This press release was produced by the Ministère de la culture, des communications et de la condition féminine du Québec.

Quebec charter for a healthy and diversified body image
Quebec charter for a healthy and diversified body image
Ms. Christine St-Pierre, Quebec Minister of Culture, Communications and the Status of Women, with Ms. Esther Bégin and Dr. Howard Steiger, co-chairs of the Body Image Task Force, as well as a number of influential people from the fashion, advertising and media sectors who contributed to the committee's work, was pleased to unveil the Quebec Charter for a healthy and realistic body image—the first of its kind in North America.

This charter is the result of close collaboration between the fashion, advertising and media industries and the government. Beyond the seven articles that it sets out, the charter’s main strength is without a doubt its underlying commitment to action. I am especially pleased considering that the process, which only began a few months ago, was a major challenge and one that the Task Force faced head on,” stated Minister St-Pierre.

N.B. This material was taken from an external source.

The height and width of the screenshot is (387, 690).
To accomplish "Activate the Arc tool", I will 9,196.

Co-chaired by Ms. Esther Bégin, a lawyer by profession as well as a journalist and TV and radio anchor, and Dr. Howard Steiger, an expert in eating disorders and Director of the Eating Disorders Program at the Douglas Mental Health University Institute, the committee of close to thirty members met four times and consulted with fourteen interest groups to develop the charter's content.

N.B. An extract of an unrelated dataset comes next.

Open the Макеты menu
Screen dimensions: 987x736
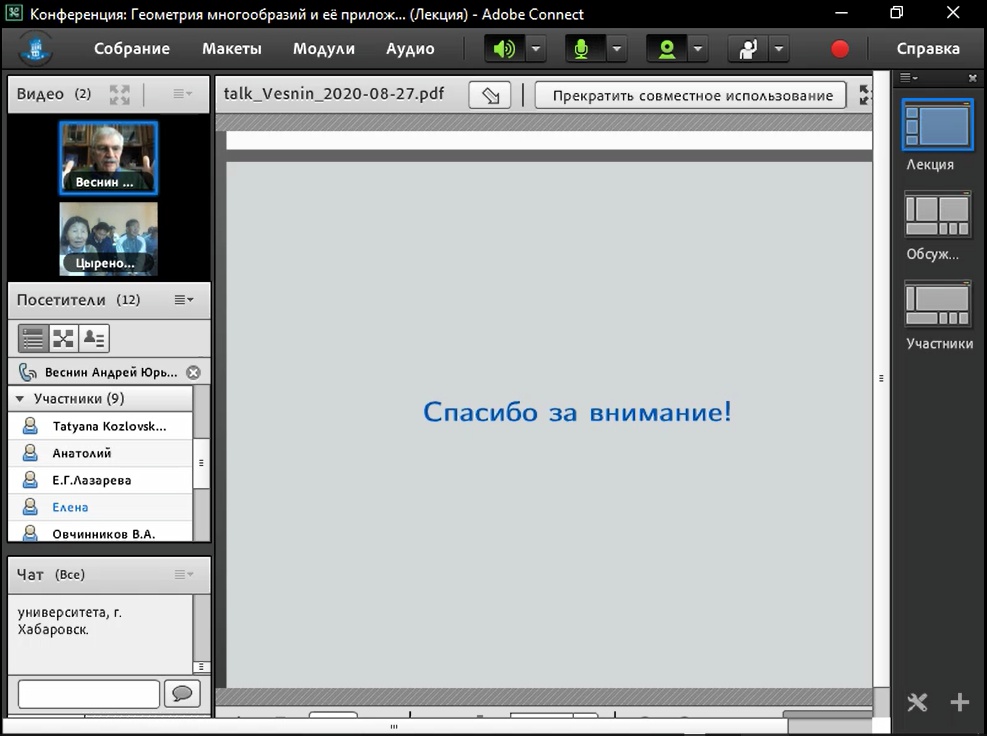coord(231,49)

Ms. Bégin is particularly proud to have participated in this unique North American initiative, as it will definitely help change perceptions of body diversity in Quebec. “By signing this charter, Quebecers are choosing authenticity over artifice.”

For his part, Dr. Steiger stated that involving key people from the world of fashion, the media, health, education and government in this vast project was a world first, which really opens the door for things to change. “Using this brand new charter, whose goal is to reduce social pressures that encourage body dissatisfaction, I hope that we can create a society that sees variations in body shapes as normal. This could lead to fewer and fewer people suffering from anorexia nervosa and bulimia.”